Türkiye'de olup biteni izledikçe insan çaresizliğe düşer. Oysa "çaresizlik duygusu" olabileceklerin en kötüsüdür. Çaresizliğe düştüğümüz andan itibaren sorunlarımızın çözümünün, tıkanıklık içinden çıkacağına inanmaya başlarız. Yaşadığımız sorunların sonuçlarını, o sorunların nedenleri olarak kabul eder ve çözümün bu sonuçlardan hareketle bulunacağını düşünürüz.

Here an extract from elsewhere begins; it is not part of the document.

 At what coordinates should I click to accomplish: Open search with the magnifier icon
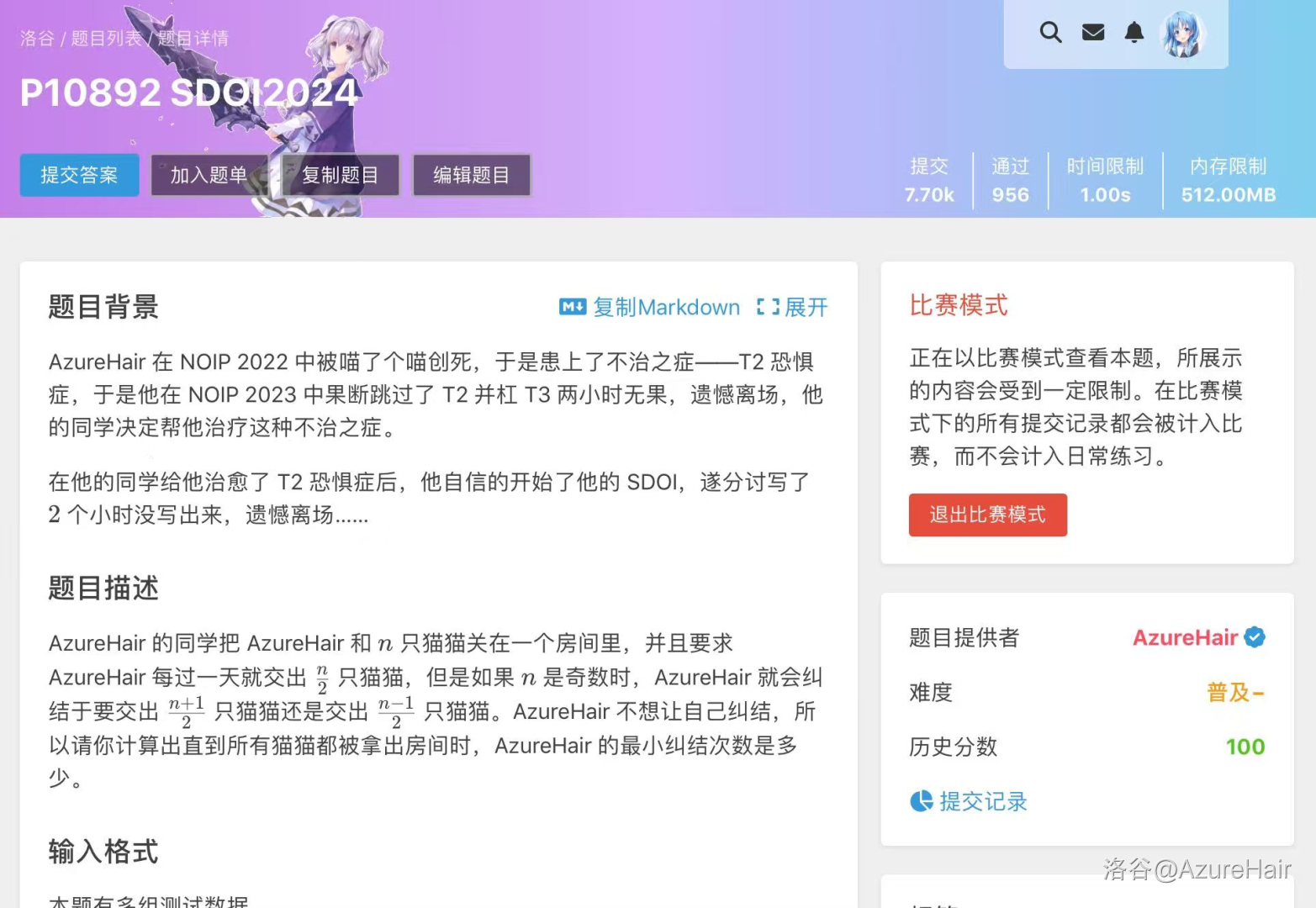click(x=1050, y=33)
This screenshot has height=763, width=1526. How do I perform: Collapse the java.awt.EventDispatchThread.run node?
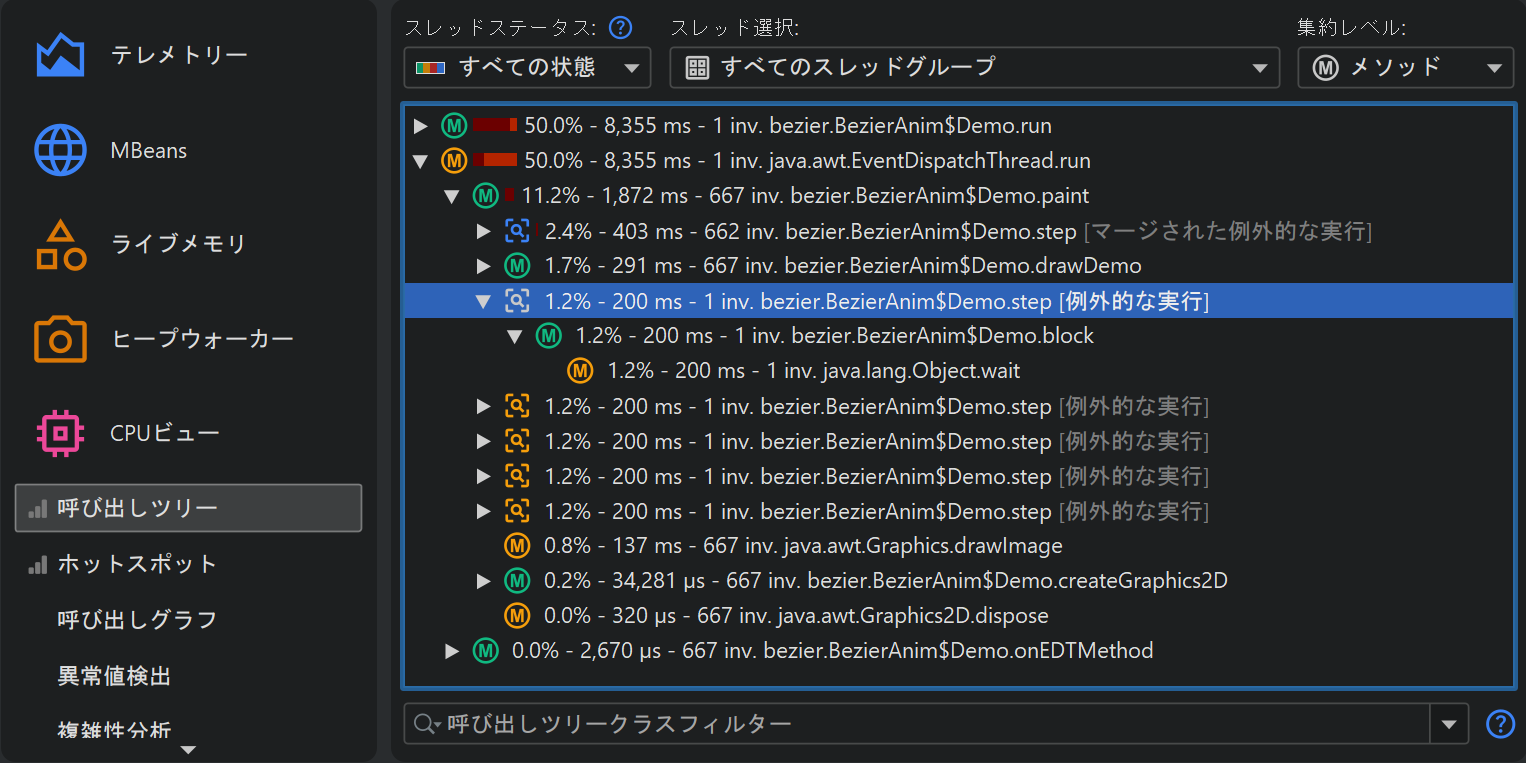(421, 161)
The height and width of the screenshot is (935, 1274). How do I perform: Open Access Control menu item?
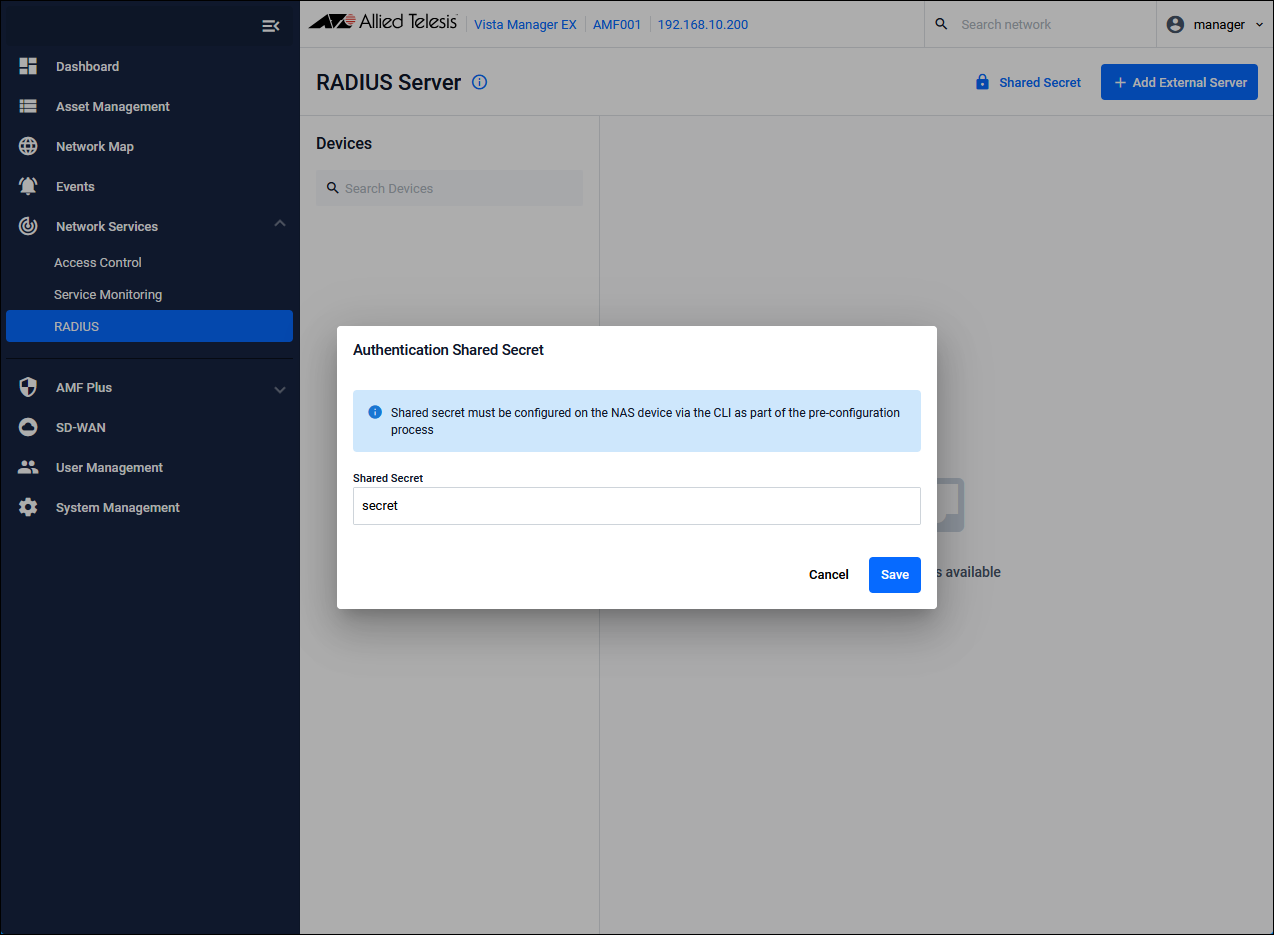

Bugün Türkiye'yi, Türkiye'nin kamuoyunu kuşatmış olan işte böyle bir "ruh hali".
Bu arada, hem yaşadığımız sorunlar ülkeyi altüst etmeye devam ediyor, hem bu sorunların nedenlerini ortadan kaldırmaya yönelik fırsatları bir bir kaçırıyoruz elimizden.
Oysa üç önemli sorunumuz var; bizi kimi zaman açık açık, kimi zaman içten içe kemiren.
Bir "vatandaşlık sorunu" yaşıyoruz...
Bireylerin toplumla yaptıkları, o topluma aidiyetlerini tanımlayan temel siyasi sözleşme olan vatandaşlık anlayışımız, tek kültür üzerine kurulu, yasakçı, zorlayıcı, sınırlayıcı bir anlayış, ülkeyi kutuplara bölen bir anlayış...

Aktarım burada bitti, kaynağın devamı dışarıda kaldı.